Sweet Kill (1972)
8/10
A nicely creepy and disturbing 70's psycho horror exploitation winner
18 May 2007
Warning: Spoilers
Former 50's teen idol Tab Hunter gives a superbly chilling and convincing performance as Eddie Collins, a lonely, impotent and sexually frustrated high school gym teacher who was driven around the bend by his shameless whore mother who used to parade around naked in front of him as a little boy. Eddie viciously murders any lovely young lass who tries (and fails) to turn him on.

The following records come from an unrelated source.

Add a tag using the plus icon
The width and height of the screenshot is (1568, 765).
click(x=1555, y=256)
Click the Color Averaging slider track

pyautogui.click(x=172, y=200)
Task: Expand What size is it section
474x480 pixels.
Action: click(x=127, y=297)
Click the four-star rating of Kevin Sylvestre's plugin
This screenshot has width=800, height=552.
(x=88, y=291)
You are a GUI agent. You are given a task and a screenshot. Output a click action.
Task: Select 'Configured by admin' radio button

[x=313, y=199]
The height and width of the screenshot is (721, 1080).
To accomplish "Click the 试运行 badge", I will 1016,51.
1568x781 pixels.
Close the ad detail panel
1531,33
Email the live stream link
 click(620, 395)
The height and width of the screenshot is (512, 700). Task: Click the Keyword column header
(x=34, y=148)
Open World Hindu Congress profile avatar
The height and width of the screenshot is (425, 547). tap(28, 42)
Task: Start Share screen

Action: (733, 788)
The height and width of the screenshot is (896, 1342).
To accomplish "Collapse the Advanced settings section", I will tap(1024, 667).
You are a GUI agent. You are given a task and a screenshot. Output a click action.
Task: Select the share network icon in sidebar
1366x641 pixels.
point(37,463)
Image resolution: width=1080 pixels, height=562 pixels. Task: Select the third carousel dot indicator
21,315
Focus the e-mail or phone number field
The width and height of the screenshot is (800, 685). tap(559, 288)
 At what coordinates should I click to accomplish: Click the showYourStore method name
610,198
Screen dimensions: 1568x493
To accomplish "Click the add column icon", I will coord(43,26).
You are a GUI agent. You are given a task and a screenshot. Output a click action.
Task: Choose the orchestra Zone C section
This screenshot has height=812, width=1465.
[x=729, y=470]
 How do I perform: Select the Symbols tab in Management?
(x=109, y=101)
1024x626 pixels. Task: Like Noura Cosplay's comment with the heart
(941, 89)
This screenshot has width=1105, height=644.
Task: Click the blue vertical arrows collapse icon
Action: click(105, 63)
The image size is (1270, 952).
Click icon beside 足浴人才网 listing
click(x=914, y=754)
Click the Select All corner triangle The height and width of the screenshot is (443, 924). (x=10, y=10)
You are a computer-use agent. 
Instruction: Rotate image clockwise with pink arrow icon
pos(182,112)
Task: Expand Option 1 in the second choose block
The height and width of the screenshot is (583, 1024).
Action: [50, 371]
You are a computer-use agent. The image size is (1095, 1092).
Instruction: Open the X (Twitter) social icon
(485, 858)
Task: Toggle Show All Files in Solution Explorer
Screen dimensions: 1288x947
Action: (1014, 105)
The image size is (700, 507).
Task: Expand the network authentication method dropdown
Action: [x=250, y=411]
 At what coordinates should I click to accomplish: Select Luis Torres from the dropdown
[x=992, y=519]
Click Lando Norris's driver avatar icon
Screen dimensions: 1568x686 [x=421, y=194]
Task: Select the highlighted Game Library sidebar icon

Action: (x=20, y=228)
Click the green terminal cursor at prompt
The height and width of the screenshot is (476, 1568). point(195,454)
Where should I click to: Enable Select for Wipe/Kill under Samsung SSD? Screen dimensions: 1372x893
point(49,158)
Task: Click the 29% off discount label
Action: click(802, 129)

Writer/director Curtis Hanson, who went on to win an Oscar for the terrific "L.A. Confidential," does an expert job of creating and sustaining a creepy, clammy, clinical tone for this luridly compelling portrait of homicidal madness and seething misogyny. Moreover, Hanson astutely nails the whole right-on groovy swingin' 70's zeitgeist, evokes a highly credible sense of everyday mundane reality and builds plenty of nerve-wracking tension which reaches a harrowing fever pitch in the terrifying final third. The abundant gratuitous distaff nudity, the seedy seaside Venice, California locations, the shockingly blunt'n'brutal violence and the profoundly unnerving conclusion all give this picture a raw, sleazy, unsettling edge that's mighty tough to shake. Nice supporting performances by Nadyne Turney as fed-up, long-suffering unhappy single gal Barbara, Isabel Jewell as a snoopy landlady, a pre-"Phantasm" Angus Scrimm as Jewell's husband, and longtime favorite 70's drive-in flick starlet Roberta Collins as a brassy call girl. Charles Bernstein's supremely spooky'n'shuddery score and Daniel Lacambre's crisp, polished cinematography are both up to par. The inspired casting of Tab Hunter in the warped lead qualifies as the film's masterstroke; Hunter's blandly handsome boy next door persona makes for the perfect front for the severe dementia bubbling just underneath the surface. An excellent and unjustly overlooked little nugget.